Step S105, the data acquisition module collects the fluid inlet hydraulic pressure at the medium container connected to the delivery pipeline and sends it to the compensation control terminal, and the compensation control terminal performs compensation control on the pressure of the pump body connected to the delivery pipeline.

In summary, due to the adoption of the above technical solution, the beneficial effects of the present invention are:

1. The present invention first obtains the fluid characteristic data of the fluid medium in the conveying pipeline through the data acquisition module and sends it to the energy analysis module. At the same time, the data acquisition module also obtains the pipeline segment data of the conveying pipeline and sends it to the energy analysis module and the blockage analysis module. Then, the energy analysis module is used to analyze the pressure energy provided by the pump body corresponding to the conveying pipeline to obtain the energy supply demand level of the conveying pipeline and send it to the configuration control terminal. Then, the configuration control terminal adjusts and controls the pump body configuration according to the energy supply demand level. The present invention realizes the intelligent switching of the pump body configuration;

2. The present invention utilizes a delivery monitoring module to perform real-time monitoring of the delivery conditions of the delivery pipeline, obtains the segment inlet pressure and the segment outlet pressure of each pipeline segment and sends them to a blockage analysis module, and then analyzes the pipeline blockage conditions of the delivery pipeline through the blockage analysis module, obtains the pipeline blockage status of each pipeline segment and the connection blockage status of the corresponding connecting pipes of the pipeline segment and sends them to a compensation control terminal. At the same time, the data acquisition module also collects the fluid inlet hydraulic pressure at the medium container connected to the delivery pipeline and sends it to the compensation control terminal. Finally, the pressure of the pump body connected to the delivery pipeline is compensated and controlled through the compensation control terminal. The present invention realizes intelligent compensation of pipeline pressure.
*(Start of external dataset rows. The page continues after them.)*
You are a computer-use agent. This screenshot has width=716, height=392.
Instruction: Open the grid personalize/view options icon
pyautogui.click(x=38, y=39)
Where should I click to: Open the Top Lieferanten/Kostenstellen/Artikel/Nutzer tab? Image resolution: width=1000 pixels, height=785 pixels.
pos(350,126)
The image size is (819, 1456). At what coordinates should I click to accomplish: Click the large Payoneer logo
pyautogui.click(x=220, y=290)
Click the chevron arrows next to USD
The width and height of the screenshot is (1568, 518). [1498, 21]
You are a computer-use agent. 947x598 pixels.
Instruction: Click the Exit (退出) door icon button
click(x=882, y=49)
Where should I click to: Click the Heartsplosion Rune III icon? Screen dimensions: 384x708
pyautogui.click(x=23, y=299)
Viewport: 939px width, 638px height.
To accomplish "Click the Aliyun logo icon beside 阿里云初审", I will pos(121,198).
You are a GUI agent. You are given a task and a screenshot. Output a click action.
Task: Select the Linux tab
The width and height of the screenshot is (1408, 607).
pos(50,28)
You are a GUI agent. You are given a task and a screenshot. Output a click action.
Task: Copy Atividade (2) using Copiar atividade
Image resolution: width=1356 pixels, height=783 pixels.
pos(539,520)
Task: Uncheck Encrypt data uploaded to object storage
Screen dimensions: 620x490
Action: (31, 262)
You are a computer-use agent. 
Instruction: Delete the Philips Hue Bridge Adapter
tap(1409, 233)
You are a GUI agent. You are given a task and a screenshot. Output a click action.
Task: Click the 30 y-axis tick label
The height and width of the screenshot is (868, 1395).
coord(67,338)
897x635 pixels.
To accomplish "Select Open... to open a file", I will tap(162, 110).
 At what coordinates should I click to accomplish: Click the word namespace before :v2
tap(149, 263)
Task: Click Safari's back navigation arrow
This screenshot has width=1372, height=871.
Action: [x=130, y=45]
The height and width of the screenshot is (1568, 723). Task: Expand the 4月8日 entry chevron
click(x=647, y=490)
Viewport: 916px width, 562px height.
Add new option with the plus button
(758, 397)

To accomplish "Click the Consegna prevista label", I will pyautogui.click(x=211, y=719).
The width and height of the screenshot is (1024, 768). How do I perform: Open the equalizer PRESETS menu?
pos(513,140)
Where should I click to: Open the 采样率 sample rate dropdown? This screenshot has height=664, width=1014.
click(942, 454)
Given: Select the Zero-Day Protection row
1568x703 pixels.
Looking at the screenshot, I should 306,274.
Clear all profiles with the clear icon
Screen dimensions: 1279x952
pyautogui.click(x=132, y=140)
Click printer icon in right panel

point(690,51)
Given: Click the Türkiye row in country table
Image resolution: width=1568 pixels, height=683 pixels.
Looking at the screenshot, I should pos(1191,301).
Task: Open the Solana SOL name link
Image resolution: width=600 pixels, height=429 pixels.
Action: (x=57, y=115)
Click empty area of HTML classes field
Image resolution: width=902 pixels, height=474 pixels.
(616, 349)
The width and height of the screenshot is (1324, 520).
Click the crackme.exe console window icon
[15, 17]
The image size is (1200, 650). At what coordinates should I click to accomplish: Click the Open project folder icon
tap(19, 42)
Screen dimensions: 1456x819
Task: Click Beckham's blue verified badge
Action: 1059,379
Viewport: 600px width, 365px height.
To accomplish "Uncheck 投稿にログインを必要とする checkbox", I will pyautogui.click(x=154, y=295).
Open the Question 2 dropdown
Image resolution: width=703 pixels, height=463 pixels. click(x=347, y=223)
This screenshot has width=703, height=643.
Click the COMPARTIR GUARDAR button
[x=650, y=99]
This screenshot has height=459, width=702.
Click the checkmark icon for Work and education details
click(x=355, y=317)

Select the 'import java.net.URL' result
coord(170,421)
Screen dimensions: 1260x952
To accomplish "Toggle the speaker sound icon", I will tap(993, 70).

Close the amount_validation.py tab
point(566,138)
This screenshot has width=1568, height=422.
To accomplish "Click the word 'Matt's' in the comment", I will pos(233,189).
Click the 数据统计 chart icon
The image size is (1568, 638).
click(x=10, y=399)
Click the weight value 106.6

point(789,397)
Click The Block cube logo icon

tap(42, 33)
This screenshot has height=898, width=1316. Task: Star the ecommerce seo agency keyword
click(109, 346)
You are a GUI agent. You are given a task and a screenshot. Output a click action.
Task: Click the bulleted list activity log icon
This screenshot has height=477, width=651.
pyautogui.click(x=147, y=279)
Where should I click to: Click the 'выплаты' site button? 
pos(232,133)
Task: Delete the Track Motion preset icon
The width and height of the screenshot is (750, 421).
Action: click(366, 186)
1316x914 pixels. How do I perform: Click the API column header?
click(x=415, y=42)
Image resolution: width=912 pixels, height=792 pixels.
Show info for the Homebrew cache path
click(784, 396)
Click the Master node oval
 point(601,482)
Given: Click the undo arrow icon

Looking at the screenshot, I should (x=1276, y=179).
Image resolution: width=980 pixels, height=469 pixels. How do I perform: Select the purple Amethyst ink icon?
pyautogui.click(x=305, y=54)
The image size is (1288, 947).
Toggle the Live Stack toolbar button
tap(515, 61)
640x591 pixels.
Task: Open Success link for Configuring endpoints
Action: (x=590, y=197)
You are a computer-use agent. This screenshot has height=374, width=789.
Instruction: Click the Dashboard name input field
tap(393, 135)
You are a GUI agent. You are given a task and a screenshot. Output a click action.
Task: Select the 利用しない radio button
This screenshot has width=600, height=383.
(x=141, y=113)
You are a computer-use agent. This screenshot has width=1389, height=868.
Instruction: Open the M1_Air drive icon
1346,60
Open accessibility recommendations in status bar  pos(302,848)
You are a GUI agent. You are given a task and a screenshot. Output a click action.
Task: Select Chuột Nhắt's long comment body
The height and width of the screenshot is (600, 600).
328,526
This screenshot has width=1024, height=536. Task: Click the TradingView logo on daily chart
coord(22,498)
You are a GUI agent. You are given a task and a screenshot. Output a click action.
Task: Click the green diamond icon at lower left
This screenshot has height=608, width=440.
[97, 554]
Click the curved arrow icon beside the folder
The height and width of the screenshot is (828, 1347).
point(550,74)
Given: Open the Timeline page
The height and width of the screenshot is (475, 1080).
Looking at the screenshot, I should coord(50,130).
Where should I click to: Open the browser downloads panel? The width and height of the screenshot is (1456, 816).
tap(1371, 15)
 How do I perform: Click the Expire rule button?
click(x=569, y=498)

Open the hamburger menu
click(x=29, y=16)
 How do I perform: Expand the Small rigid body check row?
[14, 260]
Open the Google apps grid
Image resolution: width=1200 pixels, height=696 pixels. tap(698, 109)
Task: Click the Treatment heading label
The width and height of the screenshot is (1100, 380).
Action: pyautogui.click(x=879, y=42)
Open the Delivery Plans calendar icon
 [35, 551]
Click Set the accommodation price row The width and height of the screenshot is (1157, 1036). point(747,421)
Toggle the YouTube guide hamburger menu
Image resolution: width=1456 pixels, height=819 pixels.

BRIEF DESCRIPTION OF THE DRAWINGS

In order to facilitate understanding by those skilled in the art, the present invention is further described below with reference to the accompanying drawings.

FIG1 is a block diagram of the overall system of the present invention;

Fig. 2 is a connection diagram of the present invention;

FIG3 is a schematic diagram of the principle of the data acquisition module in the present invention;

FIG4 is a schematic diagram of the principle of the transport monitoring module in the present invention;

FIG5 is a flow chart of the method of the present invention.

DETAILED DESCRIPTION

The technical solution of the present invention will be clearly and completely described below in conjunction with the embodiments. Obviously, the described embodiments are only part of the embodiments of the present invention, not all of the embodiments. Based on the embodiments of the present invention, all other embodiments obtained by ordinary technicians in this field without creative work are within the scope of protection of the present invention.

Embodiment 1: Referring to FIGS. 1-4 , the present invention provides a pressure intelligent compensation control system for a pump body, including a data acquisition module, an energy analysis module, a delivery monitoring module, a blocking analysis module, a configuration control terminal, a compensation control terminal and a server;

In this embodiment, the pump body is applied to various conveying systems. As shown in FIG2 , the conveying system is specifically a pipeline transportation system for conveying fluid media, such as a water pipeline, an oil pipeline or a hydraulic pipeline. In this embodiment, the conveying system is described by a conveying pipeline. The fluid medium includes a liquid medium and a gas medium. Common liquid media include water, oil, liquid chemical raw materials, etc. Common gas media include natural gas, air, pure oxygen, etc. The medium container is used to store the fluid medium. The pump body is connected to each medium container through a conveying pipeline, and the conveying and transfer of the fluid medium between the medium containers are realized through pumping in and pumping out operations.

Please refer to FIG. 3 , the data acquisition module is used to acquire the fluid characteristic data of the fluid medium in the delivery pipeline and the pipeline segment data of the delivery pipeline. The fluid characteristic data is the fluid density and fluid viscosity of the fluid medium in the delivery pipeline. In this embodiment, the fluid density is based on the value included in the commonly used liquid standard density table. When the fluid medium is not included in the commonly used liquid density table, the fluid density is obtained by a densitometer or a fluid density measuring instrument, and the fluid viscosity of the fluid medium is obtained by a viscometer.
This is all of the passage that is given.